Give back the entire listing below, unaltered.

» **MATERIAL SHOWN**
--------------------
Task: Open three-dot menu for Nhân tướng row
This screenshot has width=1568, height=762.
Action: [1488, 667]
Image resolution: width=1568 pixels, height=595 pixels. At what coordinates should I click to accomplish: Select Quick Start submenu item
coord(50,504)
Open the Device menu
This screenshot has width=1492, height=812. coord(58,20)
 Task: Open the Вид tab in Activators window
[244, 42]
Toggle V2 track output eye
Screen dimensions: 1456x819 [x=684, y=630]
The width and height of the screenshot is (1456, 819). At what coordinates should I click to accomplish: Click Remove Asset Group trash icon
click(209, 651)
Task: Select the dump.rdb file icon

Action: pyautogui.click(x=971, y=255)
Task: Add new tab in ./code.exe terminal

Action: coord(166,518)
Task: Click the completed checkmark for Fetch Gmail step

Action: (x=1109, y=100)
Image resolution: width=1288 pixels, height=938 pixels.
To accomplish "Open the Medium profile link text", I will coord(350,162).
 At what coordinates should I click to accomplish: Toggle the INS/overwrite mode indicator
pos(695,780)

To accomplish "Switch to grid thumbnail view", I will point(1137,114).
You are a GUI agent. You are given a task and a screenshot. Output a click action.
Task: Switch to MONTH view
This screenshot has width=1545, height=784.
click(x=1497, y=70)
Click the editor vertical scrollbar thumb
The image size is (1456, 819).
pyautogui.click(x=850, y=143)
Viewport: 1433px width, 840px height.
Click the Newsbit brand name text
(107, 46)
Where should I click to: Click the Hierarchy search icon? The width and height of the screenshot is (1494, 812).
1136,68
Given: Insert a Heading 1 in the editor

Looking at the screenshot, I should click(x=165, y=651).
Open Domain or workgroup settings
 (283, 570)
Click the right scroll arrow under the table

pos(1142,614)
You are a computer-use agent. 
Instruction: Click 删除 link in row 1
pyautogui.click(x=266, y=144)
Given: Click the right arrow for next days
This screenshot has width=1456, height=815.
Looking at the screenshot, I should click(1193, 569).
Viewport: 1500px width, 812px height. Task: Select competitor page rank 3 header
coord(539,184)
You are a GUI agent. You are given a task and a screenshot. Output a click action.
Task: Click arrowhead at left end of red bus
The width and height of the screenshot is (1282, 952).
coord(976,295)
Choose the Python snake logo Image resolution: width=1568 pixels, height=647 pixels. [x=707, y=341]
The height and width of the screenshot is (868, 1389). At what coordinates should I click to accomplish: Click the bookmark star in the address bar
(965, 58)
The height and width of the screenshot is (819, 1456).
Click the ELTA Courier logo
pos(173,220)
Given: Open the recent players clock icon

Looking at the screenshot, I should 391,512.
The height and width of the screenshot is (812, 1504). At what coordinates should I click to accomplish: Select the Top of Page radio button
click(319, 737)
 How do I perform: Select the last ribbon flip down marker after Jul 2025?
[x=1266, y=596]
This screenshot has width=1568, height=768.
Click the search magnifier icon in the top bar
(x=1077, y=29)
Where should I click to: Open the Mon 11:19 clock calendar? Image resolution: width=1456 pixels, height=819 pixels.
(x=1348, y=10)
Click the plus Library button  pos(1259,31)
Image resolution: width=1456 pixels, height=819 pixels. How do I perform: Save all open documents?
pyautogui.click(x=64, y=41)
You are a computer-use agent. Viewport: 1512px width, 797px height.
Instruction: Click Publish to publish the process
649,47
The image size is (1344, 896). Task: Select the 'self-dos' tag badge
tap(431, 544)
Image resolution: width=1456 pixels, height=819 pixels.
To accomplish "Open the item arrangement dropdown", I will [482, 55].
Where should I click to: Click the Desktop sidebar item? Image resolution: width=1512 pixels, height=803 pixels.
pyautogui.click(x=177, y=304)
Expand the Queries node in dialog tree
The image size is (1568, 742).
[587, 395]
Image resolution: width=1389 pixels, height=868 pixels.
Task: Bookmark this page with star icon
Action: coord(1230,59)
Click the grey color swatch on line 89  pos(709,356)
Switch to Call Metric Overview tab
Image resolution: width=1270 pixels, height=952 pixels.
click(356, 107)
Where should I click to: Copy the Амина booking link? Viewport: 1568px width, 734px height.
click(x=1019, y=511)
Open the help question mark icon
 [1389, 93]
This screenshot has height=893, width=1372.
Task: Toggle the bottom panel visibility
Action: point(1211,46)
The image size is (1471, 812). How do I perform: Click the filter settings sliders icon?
--------------------
» **OUTPUT OF THE TASK**
Task: Open three-dot menu for Nhân tướng row
This screenshot has width=1568, height=762.
Action: [1488, 667]
Image resolution: width=1568 pixels, height=595 pixels. At what coordinates should I click to accomplish: Select Quick Start submenu item
coord(50,504)
Open the Device menu
This screenshot has width=1492, height=812. coord(58,20)
 Task: Open the Вид tab in Activators window
[244, 42]
Toggle V2 track output eye
Screen dimensions: 1456x819 [x=684, y=630]
The width and height of the screenshot is (1456, 819). At what coordinates should I click to accomplish: Click Remove Asset Group trash icon
click(209, 651)
Task: Select the dump.rdb file icon

Action: pyautogui.click(x=971, y=255)
Task: Add new tab in ./code.exe terminal

Action: coord(166,518)
Task: Click the completed checkmark for Fetch Gmail step

Action: (x=1109, y=100)
Image resolution: width=1288 pixels, height=938 pixels.
To accomplish "Open the Medium profile link text", I will coord(350,162).
 At what coordinates should I click to accomplish: Toggle the INS/overwrite mode indicator
pos(695,780)

To accomplish "Switch to grid thumbnail view", I will point(1137,114).
You are a GUI agent. You are given a task and a screenshot. Output a click action.
Task: Switch to MONTH view
This screenshot has width=1545, height=784.
click(x=1497, y=70)
Click the editor vertical scrollbar thumb
The image size is (1456, 819).
pyautogui.click(x=850, y=143)
Viewport: 1433px width, 840px height.
Click the Newsbit brand name text
(107, 46)
Where should I click to: Click the Hierarchy search icon? The width and height of the screenshot is (1494, 812).
1136,68
Given: Insert a Heading 1 in the editor

Looking at the screenshot, I should click(x=165, y=651).
Open Domain or workgroup settings
 (283, 570)
Click the right scroll arrow under the table

pos(1142,614)
You are a computer-use agent. 
Instruction: Click 删除 link in row 1
pyautogui.click(x=266, y=144)
Given: Click the right arrow for next days
This screenshot has width=1456, height=815.
Looking at the screenshot, I should click(1193, 569).
Viewport: 1500px width, 812px height. Task: Select competitor page rank 3 header
coord(539,184)
You are a GUI agent. You are given a task and a screenshot. Output a click action.
Task: Click arrowhead at left end of red bus
The width and height of the screenshot is (1282, 952).
coord(976,295)
Choose the Python snake logo Image resolution: width=1568 pixels, height=647 pixels. [x=707, y=341]
The height and width of the screenshot is (868, 1389). At what coordinates should I click to accomplish: Click the bookmark star in the address bar
(965, 58)
The height and width of the screenshot is (819, 1456).
Click the ELTA Courier logo
pos(173,220)
Given: Open the recent players clock icon

Looking at the screenshot, I should 391,512.
The height and width of the screenshot is (812, 1504). At what coordinates should I click to accomplish: Select the Top of Page radio button
click(319, 737)
 How do I perform: Select the last ribbon flip down marker after Jul 2025?
[x=1266, y=596]
This screenshot has width=1568, height=768.
Click the search magnifier icon in the top bar
(x=1077, y=29)
Where should I click to: Open the Mon 11:19 clock calendar? Image resolution: width=1456 pixels, height=819 pixels.
(x=1348, y=10)
Click the plus Library button  pos(1259,31)
Image resolution: width=1456 pixels, height=819 pixels. How do I perform: Save all open documents?
pyautogui.click(x=64, y=41)
You are a computer-use agent. Viewport: 1512px width, 797px height.
Instruction: Click Publish to publish the process
649,47
The image size is (1344, 896). Task: Select the 'self-dos' tag badge
tap(431, 544)
Image resolution: width=1456 pixels, height=819 pixels.
To accomplish "Open the item arrangement dropdown", I will [482, 55].
Where should I click to: Click the Desktop sidebar item? Image resolution: width=1512 pixels, height=803 pixels.
pyautogui.click(x=177, y=304)
Expand the Queries node in dialog tree
The image size is (1568, 742).
[587, 395]
Image resolution: width=1389 pixels, height=868 pixels.
Task: Bookmark this page with star icon
Action: coord(1230,59)
Click the grey color swatch on line 89  pos(709,356)
Switch to Call Metric Overview tab
Image resolution: width=1270 pixels, height=952 pixels.
click(356, 107)
Where should I click to: Copy the Амина booking link? Viewport: 1568px width, 734px height.
click(x=1019, y=511)
Open the help question mark icon
 [1389, 93]
This screenshot has height=893, width=1372.
Task: Toggle the bottom panel visibility
Action: point(1211,46)
The image size is (1471, 812). How do I perform: Click the filter settings sliders icon?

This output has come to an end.